— begin Given data —
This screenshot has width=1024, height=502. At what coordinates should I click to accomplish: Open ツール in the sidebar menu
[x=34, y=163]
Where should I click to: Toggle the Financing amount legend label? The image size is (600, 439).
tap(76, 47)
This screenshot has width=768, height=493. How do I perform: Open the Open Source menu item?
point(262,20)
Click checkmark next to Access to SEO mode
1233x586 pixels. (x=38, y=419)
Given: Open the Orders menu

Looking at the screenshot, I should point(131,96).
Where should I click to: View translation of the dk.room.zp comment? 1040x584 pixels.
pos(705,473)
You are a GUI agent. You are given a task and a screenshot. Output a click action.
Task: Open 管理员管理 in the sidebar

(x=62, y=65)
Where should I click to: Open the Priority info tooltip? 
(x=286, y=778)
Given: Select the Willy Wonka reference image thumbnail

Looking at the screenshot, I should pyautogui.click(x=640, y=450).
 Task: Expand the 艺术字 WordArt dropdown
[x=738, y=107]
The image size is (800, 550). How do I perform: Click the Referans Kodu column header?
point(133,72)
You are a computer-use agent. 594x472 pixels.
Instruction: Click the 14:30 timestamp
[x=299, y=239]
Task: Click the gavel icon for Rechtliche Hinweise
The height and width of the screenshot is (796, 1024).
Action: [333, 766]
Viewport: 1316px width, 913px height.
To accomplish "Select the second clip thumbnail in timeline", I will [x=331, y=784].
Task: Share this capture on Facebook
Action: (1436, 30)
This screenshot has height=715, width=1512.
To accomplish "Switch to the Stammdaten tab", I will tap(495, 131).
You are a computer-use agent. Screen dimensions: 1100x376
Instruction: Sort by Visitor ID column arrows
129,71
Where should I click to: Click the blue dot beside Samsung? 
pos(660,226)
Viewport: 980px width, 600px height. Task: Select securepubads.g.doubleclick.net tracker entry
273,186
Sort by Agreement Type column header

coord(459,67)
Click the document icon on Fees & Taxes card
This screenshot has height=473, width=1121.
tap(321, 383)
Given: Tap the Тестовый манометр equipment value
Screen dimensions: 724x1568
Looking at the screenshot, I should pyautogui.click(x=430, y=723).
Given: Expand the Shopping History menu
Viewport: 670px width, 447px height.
— end Given data —
Print the lines of the listing exactly, starting at the line that contains "Task: Expand the 艺术字 WordArt dropdown" and ending at the line that contains "Action: (1436, 30)", with both of those lines included.

▶ _Task solution_
 Task: Expand the 艺术字 WordArt dropdown
[x=738, y=107]
The image size is (800, 550). How do I perform: Click the Referans Kodu column header?
point(133,72)
You are a computer-use agent. 594x472 pixels.
Instruction: Click the 14:30 timestamp
[x=299, y=239]
Task: Click the gavel icon for Rechtliche Hinweise
The height and width of the screenshot is (796, 1024).
Action: [333, 766]
Viewport: 1316px width, 913px height.
To accomplish "Select the second clip thumbnail in timeline", I will [x=331, y=784].
Task: Share this capture on Facebook
Action: (1436, 30)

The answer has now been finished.